Time to get back to mingling with our neighbors

Apr 08, 2022 09:31AM ● By Bryan Gray

A friend of mine told me last week that she had cut off a friendship with a former high school companion. Her friend and the woman’s husband had “turned looney,” she said.

“I could accept the fact that they voted for Donald Trump,” she told me. “But now they are into conspiracy theories and InfoWars nonsense. That’s too creepy. I really don’t want to be around them.”

Certainly she is not alone. In the past 13 years, we’ve heard countless reports of people disassociating themselves from family members or friends due to political beliefs. And that’s why I was intrigued by an op-ed from Daniel Cox, director and founder of the Survey Center on American life.

Published in a recent Deseret News edition, Cox said we live in a nation of strangers. “We are no longer interested in getting to know even the people who live next door.  Even when we do talk, we’re increasingly doing it online, a poor way to get to know someone.”

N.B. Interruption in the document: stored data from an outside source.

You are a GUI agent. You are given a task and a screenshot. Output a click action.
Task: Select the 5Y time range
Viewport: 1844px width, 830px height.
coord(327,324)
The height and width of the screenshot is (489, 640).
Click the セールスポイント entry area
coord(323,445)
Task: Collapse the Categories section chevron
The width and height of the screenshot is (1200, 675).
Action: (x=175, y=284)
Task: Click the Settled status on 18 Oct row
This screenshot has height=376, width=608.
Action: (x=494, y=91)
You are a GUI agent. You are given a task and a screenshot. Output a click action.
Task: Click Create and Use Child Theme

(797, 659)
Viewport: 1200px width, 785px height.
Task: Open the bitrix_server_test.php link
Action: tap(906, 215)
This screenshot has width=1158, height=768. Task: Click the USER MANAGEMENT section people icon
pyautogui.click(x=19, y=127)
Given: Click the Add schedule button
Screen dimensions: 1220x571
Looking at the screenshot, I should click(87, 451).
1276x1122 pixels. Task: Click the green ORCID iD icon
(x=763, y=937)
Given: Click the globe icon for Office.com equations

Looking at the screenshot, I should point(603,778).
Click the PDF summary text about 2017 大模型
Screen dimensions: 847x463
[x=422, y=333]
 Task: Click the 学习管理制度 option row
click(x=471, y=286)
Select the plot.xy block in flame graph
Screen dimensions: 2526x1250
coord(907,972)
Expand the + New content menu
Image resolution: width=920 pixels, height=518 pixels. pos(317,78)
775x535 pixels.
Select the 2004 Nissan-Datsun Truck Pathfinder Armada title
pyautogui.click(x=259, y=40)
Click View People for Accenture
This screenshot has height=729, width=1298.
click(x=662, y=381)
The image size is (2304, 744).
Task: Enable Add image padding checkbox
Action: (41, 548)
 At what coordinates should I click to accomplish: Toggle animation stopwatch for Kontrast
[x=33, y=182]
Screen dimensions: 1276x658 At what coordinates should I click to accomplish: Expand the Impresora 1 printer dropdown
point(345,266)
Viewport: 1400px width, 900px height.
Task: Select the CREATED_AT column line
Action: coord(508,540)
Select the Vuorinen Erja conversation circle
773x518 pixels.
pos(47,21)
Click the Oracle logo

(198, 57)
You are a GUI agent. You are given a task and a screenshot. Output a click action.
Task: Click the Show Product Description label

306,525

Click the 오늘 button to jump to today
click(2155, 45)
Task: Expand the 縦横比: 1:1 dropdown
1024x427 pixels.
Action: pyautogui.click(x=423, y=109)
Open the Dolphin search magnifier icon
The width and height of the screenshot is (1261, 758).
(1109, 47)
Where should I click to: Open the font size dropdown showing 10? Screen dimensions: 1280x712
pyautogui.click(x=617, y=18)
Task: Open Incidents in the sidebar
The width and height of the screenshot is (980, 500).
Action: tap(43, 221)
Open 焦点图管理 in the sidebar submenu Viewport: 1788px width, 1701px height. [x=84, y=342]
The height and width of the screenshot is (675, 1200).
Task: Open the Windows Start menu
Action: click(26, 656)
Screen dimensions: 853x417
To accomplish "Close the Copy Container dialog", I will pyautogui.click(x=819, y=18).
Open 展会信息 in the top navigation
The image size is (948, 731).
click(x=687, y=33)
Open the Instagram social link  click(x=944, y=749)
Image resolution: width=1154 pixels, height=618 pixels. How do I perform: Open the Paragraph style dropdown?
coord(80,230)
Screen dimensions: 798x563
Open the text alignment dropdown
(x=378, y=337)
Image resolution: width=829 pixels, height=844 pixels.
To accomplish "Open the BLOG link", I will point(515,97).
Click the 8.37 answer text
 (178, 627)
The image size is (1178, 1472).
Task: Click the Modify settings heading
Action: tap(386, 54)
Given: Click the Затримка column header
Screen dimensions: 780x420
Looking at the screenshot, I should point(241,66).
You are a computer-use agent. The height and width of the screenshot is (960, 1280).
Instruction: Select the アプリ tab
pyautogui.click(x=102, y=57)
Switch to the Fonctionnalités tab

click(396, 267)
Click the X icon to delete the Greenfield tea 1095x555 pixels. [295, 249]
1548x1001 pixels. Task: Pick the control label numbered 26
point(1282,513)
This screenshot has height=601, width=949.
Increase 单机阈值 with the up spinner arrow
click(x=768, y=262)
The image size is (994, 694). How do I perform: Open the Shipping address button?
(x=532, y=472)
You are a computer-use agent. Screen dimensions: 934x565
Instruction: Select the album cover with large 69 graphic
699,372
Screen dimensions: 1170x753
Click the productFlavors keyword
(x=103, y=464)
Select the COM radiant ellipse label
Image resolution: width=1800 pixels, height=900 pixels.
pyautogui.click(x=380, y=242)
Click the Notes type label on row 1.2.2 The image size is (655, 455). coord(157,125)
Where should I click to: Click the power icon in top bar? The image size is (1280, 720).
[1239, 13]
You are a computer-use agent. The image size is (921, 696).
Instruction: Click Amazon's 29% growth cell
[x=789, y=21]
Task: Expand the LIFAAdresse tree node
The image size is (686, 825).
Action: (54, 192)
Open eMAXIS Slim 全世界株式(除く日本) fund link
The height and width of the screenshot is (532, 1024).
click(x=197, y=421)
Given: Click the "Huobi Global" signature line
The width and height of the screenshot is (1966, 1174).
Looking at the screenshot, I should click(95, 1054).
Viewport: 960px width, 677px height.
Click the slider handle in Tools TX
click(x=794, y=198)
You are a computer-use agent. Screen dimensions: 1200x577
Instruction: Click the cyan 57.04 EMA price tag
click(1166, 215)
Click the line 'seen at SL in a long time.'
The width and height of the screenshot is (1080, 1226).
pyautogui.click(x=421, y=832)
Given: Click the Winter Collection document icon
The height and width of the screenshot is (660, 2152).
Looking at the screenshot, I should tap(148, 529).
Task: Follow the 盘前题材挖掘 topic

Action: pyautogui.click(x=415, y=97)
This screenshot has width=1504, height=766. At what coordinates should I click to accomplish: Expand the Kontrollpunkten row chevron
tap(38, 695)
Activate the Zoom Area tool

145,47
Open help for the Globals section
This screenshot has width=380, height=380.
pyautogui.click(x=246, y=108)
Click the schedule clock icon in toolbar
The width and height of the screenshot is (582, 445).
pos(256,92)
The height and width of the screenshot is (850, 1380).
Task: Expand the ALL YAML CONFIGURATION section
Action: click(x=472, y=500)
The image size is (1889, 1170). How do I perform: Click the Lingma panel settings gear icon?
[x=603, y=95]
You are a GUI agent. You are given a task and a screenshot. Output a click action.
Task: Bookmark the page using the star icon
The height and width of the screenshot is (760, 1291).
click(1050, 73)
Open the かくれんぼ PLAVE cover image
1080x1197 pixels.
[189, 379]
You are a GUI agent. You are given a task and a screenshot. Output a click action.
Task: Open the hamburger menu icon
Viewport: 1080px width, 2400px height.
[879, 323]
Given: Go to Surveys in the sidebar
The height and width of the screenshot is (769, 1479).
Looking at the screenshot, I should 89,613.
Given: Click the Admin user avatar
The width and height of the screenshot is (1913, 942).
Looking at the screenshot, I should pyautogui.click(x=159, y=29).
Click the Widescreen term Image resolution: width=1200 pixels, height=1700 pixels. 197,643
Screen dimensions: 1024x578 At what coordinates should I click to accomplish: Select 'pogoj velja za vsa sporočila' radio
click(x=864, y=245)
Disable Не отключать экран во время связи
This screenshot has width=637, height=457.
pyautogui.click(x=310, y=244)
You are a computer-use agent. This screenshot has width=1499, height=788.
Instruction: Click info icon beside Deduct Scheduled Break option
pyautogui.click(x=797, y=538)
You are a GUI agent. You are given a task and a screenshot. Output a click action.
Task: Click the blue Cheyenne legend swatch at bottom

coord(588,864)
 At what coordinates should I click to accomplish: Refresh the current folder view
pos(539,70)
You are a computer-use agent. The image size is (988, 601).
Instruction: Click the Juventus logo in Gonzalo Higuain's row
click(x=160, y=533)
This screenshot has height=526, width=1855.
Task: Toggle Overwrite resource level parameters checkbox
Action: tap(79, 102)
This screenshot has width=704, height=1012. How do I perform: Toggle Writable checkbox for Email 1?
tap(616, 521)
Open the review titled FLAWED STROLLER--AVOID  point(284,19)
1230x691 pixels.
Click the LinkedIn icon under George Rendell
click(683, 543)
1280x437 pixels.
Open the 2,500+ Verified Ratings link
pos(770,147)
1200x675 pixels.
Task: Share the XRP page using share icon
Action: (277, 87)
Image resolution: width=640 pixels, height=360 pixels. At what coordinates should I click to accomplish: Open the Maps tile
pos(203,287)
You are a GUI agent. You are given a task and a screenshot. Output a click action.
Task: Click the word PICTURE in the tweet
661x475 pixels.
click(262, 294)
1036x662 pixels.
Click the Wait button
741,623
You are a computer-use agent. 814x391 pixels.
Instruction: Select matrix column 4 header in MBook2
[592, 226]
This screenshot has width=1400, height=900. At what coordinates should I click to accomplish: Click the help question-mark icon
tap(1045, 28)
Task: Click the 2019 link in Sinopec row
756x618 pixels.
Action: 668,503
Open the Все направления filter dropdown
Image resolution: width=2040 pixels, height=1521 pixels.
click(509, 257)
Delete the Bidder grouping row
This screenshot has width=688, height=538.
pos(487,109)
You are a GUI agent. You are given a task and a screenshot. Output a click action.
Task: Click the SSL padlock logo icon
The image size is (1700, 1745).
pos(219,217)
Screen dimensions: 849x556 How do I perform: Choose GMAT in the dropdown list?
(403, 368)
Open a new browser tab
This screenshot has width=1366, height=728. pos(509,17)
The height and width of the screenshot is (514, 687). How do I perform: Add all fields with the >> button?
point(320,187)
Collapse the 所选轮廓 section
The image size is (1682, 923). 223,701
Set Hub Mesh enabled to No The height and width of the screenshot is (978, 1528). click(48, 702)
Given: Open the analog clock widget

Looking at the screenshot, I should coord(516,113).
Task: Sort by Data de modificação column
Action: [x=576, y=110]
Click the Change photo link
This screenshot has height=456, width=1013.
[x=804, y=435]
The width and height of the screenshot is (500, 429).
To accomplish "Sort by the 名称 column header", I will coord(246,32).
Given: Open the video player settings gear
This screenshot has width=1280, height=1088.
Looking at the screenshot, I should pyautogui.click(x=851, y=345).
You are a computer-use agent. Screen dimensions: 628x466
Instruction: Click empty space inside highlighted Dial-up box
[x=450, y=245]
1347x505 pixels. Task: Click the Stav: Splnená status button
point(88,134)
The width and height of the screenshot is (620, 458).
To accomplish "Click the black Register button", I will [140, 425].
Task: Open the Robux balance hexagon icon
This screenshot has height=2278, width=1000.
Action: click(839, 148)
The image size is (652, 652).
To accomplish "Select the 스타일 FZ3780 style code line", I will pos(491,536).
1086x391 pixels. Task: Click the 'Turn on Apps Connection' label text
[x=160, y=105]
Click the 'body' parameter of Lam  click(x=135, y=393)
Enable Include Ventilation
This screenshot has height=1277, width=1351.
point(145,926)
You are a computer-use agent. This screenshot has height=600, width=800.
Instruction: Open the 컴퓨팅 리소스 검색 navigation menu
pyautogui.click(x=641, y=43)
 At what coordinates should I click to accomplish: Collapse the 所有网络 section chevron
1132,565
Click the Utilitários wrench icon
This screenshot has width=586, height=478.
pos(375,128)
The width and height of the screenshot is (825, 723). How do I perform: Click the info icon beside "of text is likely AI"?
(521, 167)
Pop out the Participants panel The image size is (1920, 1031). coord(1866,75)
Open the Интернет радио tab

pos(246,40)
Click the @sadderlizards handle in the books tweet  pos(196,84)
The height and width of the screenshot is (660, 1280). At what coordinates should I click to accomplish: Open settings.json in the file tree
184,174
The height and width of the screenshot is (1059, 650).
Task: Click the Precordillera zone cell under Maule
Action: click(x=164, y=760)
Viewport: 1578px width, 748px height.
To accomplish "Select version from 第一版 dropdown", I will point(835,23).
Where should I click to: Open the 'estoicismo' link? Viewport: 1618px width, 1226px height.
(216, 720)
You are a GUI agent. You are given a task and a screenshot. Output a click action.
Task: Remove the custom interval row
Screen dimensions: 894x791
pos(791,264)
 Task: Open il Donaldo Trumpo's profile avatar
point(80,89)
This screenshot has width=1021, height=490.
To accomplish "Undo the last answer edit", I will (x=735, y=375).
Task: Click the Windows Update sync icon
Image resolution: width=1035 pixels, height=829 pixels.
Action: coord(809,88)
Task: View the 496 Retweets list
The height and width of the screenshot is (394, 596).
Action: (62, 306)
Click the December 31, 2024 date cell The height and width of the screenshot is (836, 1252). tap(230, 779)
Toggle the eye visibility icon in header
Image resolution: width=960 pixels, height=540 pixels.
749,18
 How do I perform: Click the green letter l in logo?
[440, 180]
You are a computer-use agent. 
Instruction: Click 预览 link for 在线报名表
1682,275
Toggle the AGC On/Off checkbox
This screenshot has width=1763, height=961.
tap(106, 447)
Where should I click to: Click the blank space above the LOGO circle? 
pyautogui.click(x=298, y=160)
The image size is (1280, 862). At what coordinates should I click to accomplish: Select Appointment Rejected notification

We are, he said, “profoundly ignorant about the way that many of our fellow citizens think, what they feel, and what they want…Of the many problems we face as a country, the lack of faith we have in each other is one of the most concerning.”

Cox is correct. While Utahns might know their neighbors better than in most other states due to active church boundaries, we have become a nation, not of neighbors, but of tribes. Democrats tend to live in urban areas with other Democrats, while Republicans congregate in rural and suburban neighborhoods. When I grew up in Salt Lake City, my block was a multi-cultural stew; of the 22 homes, we had Catholics, Jews, Baptists, Presbyterians, Republicans, Democrats, working class households and executive-dominated homes. A guy who labored in a bakery lived next door to a man who owned a jewelry store; a Baptist mother invited the LDS children to attend a non-denominational summer craft program in her church. 

Interacting with people led to understanding.  My father thought one of our neighbors was a crazy drunken Republican, but he still invited him to our backyard barbecues. Turned out, the man wasn’t totally crazy; in fact, when he left the bourbon alone his values weren’t much different than ours. He just mistrusted the Kennedys and Roman Catholics in general.

There are, of course, limits.  Like my friend, I would not tolerate an association with an InfoWars supporters who believed the school shooting in Newtown, Conn., was a fabrication or that Hillary Clinton is behind a ring of child torturers.  Likewise, when I see a driver with a car bumper sticker claiming “My dog is smarter than Joe Biden” or “Bernie Sanders is the last hope to save America,” I doubt we could have a meaningful conversation.

But as Cox suggests, we should not just mingle only with our own kind.  The service station I frequent is owned by a man whose politics are distinctly different from mine, yet I acknowledge him as kind, charitable, and a contributing member of society. A neighbor wearing a “Let’s Go Brandon” shirt waved at me today as I left for work. I waved back, figuring there are probably many items we could agree upon despite his offensive shirt messaging. 

As Cox wrote, “How can we hope to learn anything about people who are different from us when we only interact with people who are similar to ourselves?”